Other players who stand out in Pearlman’s book are Haley, a “tragic and victorious” defensive end whose exploits can’t be repeated in print, and linebacker Robert Jones, one of the lone Cowboys to not give in to the temptation of celebrity.
“Jones is my favorite guy in a lot of ways. Here’s someone with a hard-scrabble background, who just wanted to have a family, to look under a Christmas tree and see presents for his kids,” Pearlman said. “And he wasn’t a great football player. A good one, yes. But football was simply a way to have his dream come true.”
On a team that partied like it was New Year’s Eve every day of the week, Jones was the subject of “peer pressure and ridicule few have probably ever experienced,” Pearlman said. But in a redemptive touch at the end of the book, two of his biggest tormentors — Irvin and offensive lineman Nate Newton — apologized to Jones after their playing days and commended him for having his priorities in the right place.
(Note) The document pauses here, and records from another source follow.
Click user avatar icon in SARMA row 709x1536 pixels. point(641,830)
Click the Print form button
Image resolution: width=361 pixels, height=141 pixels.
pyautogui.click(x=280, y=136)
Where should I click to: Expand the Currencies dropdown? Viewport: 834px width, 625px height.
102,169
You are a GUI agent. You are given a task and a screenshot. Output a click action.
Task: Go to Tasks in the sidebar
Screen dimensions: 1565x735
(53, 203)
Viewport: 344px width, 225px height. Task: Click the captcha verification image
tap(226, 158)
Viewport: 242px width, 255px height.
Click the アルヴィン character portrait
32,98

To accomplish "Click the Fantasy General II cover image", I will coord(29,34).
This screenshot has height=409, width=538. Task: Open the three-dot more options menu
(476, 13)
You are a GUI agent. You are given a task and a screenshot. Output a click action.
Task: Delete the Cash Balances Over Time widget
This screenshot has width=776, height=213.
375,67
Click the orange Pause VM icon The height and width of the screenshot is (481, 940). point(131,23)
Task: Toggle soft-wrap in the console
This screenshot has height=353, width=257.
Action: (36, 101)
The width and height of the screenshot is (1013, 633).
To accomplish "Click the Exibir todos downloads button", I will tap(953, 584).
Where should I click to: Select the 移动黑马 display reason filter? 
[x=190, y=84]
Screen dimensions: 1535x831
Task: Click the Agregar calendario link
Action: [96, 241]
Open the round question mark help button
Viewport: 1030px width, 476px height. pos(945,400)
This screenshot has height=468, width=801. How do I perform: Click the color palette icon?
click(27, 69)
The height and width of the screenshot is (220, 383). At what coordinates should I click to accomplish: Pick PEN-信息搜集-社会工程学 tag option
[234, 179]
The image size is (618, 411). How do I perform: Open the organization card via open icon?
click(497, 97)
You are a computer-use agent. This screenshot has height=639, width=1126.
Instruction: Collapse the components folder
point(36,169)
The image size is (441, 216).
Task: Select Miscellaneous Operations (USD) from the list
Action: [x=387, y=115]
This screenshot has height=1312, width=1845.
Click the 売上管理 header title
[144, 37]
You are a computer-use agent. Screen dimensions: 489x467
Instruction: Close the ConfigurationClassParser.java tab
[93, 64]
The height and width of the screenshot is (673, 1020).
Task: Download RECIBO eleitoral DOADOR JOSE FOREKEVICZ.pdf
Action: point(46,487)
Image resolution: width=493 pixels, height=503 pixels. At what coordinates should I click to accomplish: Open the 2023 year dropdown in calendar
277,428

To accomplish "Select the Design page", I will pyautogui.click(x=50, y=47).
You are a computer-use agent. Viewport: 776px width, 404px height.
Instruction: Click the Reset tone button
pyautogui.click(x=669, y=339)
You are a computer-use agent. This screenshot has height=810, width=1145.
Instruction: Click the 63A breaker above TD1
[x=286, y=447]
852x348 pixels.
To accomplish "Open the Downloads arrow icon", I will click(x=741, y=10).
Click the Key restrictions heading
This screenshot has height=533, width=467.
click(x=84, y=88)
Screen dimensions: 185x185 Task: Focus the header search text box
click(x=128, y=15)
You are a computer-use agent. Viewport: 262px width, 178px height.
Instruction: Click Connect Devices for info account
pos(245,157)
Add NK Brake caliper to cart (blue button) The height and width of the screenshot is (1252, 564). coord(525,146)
It’s those shades of gray that will either lead football fans to condemn the Dallas organization out of sheer spite or write the behavior off as “boys being boys” more than a decade later.
But could a team as outlandish as the ’90s Cowboys exist today? Because of the NFL’s personal conduct policy and the rise of fast-spreading Internet blogs charting athletic extra-curriculars, probably not, Pearlman said.
Also, as the perceived villainy of current Dallas players Owens, Adam “Pacman” Jones and Tank Johnson proves, “the public is more judgmental of our athletes today. I think maybe we have higher expectations than we used to.”